Double Negatives in Spanish: Why They're Correct (and How They Work)
Last Updated: May 2026
Written by Carlos A. Rubí, Senior Digital Communications Strategist & Language
Education Writer at Spanish55
If English class taught you to avoid double negatives at all costs, Spanish has a small plot twist for you: they’re often the correct choice. The RAE (Real Academia Española) explains that what many people call “double negation” in Spanish is really negative concord. In practice, that means if a negative word comes after the verb — nada, nadie, nunca, ningún — the verb usually needs no too: No vino nadie. No hice nada. No tengo ninguna pregunta. You’d think those negatives would cancel each other out in Spanish, but they actually work together.
So a sentence like “Ella no dijo nada a nadie en ningún momento” may look like overkill to an English speaker, but in Spanish it’s perfectly normal! Confused yet? Well, there’s a useful shortcut here: if the negative word comes before the verb, the no usually disappears: Nadie vino. Nunca voy. Once you hear that pattern a few times, a lot of Spanish starts sounding much less mysterious.
English, meanwhile, took a different road. In standard modern English, style guides and grammar references usually reject forms like "I didn’t say nothing" or "I ain’t got no money," because words like nothing, nobody, and never already count as fully negative. Add another negative, and formal English treats it as incorrect or reads it differently. But here’s the part that makes this more interesting: linguists note that several English dialects still use negative concord, including African American English and some Southern and Appalachian varieties. So the structure itself isn’t strange or illogical. Standard English simply decided to stop treating it as standard.
It also wasn’t always this way. Merriam-Webster points out that cumulative double negatives show up in older English, including Chaucer and Shakespeare. In other words, English used to be more comfortable with them. Spanish kept that system in its standard grammar; English mostly pushed it out of the prestige norm.

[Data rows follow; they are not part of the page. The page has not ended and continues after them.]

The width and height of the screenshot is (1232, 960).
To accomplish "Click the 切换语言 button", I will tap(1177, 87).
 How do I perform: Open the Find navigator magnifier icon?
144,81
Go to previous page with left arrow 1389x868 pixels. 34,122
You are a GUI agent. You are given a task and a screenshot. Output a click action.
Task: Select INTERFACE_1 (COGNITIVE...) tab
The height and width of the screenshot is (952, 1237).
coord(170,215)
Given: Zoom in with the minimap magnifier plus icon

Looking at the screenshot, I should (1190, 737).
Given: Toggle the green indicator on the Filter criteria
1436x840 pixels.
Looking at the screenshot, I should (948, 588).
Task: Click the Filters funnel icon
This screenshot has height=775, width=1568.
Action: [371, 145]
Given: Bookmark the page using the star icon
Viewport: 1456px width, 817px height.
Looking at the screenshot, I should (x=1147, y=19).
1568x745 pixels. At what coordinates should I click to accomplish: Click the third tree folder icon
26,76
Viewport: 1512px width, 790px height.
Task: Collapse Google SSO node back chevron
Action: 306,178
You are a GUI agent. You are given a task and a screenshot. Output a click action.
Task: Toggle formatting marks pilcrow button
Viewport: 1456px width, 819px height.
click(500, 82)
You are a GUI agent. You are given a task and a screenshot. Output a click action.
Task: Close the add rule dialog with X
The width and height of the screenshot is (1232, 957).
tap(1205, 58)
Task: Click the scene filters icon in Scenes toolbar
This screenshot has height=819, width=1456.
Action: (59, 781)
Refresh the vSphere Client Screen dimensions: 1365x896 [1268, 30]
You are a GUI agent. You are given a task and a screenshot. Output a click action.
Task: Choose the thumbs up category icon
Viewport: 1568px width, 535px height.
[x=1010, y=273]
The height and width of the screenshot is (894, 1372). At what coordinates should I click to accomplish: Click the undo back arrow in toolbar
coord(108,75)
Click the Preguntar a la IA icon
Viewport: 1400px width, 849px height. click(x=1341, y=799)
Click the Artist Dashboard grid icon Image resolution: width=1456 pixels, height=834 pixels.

That’s why “double negatives don’t work in English” is only half true. A better version would be: they don’t usually work in formal standard English, but they absolutely exist in real speech.
And then Spanish, because it likes to keep things spirited, gives us “no ni ná” in Andalusia — literally three negatives, used to mean something closer to “of course” or “you bet.” So yes, Spanish can stack negatives and still sound perfectly natural. The takeaway is simple: stop fighting the language when the language seems completely calm. Learn the pattern, trust it, and let your English instincts sit this one out!
Frequently Asked Questions About Double Negatives in Spanish
Are double negatives correct in Spanish?
Yes. In Spanish, double negatives are grammatically correct and often required. When a negative word like nada, nadie, or nunca comes after the verb, the word no must also appear before the verb: No vino nadie. No hice nada. This is called negative concord, and it is standard in Spanish grammar.
Do double negatives cancel each other out in Spanish?
No. Unlike in formal English, two negative words in Spanish do not cancel each other out or produce a positive meaning. They reinforce each other. A sentence like "No dijo nada" means "He said nothing," not "He said something." The negatives work together, not against each other.
Why do English and Spanish treat double negatives differently?
Both languages once used negative concord freely. Over time, standard English moved away from it, and style guides began treating double negatives as incorrect in formal writing. Spanish kept the system as part of its standard grammar. The difference is historical and conventional, not a matter of one language being more logical than the other.
What is negative concord in Spanish?
Negative concord is the grammatical pattern where multiple negative words in a sentence all point to a single negative meaning. In Spanish, this is the norm. When negative words follow the verb, no is added before it. When a negative word comes before the verb, no is dropped: Nadie vino. Nunca voy. The result is always negative, regardless of how many negative words appear.